Acerca de la obra Nadie me dijo que había venido a este mundo para olvidarme de aquello que alguna vez soñé

La música y sus variaciones giran en torno del op. 131, cuarteto no. 14 de Ludwig van Beethoven.
Esta reflexión dramática de Fernando Rubio sobre el arte, nos envía a la antigua tradición de la crisis del artista. Una crisis en la que se pone en tensión insoportable el concepto de angustia, que a su vez es el tejido último en el que parece inspirarse el arte. Todo ser artístico es confesional. En este caso, se invierte la clásica tesis pudorosa de la tradición teatral que pone la confesión en un plano subordinado. Aquí la confesión de un viejo director de orquesta está en primer plano. ¿Hay arte fuera de las pasiones oscuras de la creación? Cuando aludimos a los objetos y acciones artísticas, solemos situarnos en la irreductibilidad de la obra, que de alguna manera suprime las vergüenzas del mundo.
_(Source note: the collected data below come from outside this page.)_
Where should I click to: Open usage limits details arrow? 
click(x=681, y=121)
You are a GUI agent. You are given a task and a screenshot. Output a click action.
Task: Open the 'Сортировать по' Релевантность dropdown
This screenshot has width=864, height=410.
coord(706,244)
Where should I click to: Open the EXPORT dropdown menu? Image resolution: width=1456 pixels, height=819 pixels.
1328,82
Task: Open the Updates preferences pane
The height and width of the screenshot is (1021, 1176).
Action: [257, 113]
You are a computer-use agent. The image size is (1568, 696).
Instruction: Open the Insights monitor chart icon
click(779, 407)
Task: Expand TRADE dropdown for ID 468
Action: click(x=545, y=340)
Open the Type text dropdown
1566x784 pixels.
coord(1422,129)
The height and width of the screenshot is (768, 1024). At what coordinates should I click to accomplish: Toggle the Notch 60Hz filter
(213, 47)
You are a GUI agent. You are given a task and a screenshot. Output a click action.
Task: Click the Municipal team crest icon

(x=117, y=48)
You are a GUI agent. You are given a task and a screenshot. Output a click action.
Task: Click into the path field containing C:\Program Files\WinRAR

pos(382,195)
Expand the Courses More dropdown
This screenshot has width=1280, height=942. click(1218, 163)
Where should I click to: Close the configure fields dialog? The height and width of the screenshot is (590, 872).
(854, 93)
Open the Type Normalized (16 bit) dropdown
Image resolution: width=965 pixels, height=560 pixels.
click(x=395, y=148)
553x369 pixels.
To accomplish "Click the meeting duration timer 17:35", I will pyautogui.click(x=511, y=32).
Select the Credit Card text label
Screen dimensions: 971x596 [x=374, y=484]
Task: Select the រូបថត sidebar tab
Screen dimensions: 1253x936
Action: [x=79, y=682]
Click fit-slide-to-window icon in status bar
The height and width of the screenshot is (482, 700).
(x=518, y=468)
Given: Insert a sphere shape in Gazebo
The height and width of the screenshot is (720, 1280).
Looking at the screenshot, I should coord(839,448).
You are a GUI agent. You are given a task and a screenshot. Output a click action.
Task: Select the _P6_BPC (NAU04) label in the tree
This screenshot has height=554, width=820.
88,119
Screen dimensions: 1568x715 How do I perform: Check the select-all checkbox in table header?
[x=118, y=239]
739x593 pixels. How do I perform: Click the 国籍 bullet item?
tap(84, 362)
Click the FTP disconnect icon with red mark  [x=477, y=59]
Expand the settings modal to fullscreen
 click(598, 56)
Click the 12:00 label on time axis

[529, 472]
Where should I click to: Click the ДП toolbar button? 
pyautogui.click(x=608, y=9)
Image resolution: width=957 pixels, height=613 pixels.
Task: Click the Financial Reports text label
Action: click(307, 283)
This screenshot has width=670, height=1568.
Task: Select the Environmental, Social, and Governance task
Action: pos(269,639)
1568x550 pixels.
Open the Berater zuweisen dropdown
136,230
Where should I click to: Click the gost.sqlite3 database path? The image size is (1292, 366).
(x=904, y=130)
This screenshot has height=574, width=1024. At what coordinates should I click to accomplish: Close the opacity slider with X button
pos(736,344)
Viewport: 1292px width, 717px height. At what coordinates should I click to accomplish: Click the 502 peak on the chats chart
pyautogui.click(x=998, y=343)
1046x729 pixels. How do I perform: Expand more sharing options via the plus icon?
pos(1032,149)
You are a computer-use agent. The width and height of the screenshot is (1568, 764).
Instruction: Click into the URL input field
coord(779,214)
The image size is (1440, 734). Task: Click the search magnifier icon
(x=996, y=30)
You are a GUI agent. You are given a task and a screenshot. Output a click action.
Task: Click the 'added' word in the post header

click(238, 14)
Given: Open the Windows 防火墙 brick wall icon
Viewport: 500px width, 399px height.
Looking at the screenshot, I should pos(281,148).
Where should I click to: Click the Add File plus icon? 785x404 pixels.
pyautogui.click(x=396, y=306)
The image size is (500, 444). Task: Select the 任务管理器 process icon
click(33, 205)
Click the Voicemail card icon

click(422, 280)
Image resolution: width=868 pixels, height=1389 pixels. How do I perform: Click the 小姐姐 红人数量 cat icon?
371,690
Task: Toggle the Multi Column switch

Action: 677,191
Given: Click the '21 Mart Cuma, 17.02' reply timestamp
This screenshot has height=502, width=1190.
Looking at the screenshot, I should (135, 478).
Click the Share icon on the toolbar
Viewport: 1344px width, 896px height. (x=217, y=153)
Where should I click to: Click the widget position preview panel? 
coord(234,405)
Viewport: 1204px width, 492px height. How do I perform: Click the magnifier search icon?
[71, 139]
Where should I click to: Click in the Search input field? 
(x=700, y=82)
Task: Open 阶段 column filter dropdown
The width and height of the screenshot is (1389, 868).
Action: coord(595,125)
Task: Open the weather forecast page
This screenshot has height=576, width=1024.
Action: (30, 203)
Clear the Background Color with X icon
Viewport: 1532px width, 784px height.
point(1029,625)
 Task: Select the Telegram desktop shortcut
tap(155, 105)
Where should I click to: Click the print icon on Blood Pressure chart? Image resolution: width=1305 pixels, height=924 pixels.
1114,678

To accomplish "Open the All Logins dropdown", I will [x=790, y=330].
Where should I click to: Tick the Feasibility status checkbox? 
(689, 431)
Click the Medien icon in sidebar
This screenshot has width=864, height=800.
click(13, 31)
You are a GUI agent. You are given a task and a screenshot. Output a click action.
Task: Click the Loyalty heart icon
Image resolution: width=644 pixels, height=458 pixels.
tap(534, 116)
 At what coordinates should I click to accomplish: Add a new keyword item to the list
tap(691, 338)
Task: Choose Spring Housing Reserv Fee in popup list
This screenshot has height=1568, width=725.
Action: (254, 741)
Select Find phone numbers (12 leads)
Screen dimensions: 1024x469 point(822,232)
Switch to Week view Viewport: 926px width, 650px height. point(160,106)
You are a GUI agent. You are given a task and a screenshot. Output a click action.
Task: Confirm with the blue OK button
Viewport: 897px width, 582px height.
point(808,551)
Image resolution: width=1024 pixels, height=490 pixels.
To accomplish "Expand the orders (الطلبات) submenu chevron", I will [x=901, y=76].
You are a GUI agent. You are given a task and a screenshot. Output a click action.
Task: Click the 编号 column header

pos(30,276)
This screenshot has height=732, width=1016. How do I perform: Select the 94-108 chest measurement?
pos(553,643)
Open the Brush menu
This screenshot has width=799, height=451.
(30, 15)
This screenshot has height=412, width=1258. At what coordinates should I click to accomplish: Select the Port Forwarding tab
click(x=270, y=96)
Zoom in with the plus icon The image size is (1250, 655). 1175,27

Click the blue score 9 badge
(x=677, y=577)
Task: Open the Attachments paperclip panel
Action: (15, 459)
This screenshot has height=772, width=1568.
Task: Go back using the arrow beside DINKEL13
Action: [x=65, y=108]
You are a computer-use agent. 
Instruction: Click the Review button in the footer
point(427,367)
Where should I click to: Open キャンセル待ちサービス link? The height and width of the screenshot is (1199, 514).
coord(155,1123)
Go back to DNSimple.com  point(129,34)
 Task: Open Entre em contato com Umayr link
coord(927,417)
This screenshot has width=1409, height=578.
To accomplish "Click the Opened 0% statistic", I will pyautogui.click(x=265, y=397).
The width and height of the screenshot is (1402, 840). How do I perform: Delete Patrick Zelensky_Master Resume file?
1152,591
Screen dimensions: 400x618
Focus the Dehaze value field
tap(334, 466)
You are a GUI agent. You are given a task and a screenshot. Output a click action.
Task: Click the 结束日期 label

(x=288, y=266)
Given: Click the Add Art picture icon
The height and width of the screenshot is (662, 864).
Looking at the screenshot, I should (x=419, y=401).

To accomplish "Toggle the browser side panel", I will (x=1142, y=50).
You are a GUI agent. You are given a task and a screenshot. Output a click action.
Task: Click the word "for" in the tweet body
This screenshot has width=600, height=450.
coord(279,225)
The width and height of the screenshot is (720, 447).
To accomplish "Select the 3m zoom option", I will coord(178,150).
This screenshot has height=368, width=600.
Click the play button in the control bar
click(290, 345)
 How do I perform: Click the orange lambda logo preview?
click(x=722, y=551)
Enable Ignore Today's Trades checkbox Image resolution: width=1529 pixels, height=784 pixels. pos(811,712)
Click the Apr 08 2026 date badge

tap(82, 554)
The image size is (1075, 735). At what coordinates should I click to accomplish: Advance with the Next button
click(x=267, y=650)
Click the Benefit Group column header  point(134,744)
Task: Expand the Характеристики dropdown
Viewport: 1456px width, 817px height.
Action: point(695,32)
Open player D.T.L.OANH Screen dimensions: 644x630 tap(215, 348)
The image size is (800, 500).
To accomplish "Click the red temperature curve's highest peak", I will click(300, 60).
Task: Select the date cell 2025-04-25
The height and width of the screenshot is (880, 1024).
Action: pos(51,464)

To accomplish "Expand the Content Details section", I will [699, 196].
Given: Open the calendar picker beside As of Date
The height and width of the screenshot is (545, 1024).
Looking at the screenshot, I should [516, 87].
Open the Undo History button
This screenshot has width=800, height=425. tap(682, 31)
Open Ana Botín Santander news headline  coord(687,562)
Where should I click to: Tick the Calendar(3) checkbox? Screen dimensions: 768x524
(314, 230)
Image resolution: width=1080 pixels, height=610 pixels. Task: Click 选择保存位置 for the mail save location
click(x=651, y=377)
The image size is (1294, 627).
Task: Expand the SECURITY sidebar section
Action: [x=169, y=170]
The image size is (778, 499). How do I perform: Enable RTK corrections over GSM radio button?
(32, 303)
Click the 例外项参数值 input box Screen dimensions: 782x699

Fernando Rubio decide mirar el arte a la luz de esas vergüenzas: el ocaso de la existencia, la grieta insondable que siempre es el plano sigiloso de las instituciones, la belleza establecida como conductora de la genialidad –Beethoven-, en contraste con las tristes inmundicias del mundo. Las escenas que propone Rubio, herederas del teatro del absurdo y, con ciertos atenuantes, del teatro de la crueldad, nos llevan a pensar el destino del artista a través de sus sueños más oscuros. ¿Qué sueña? Que donde hay obra hay también locura, extenuación de su persona, melancolía irreversible y amarga –no como ciertas melancolías que ayudan a recomponer el grado de pasado que tolera nuestro presente. Rubio escribió una obra sobre los sueños, pero sobre un tipo de sueño donde el soñador es un sobreviviente real de sus pedazos inconclusos repartidos en el sarcasmo del mundo.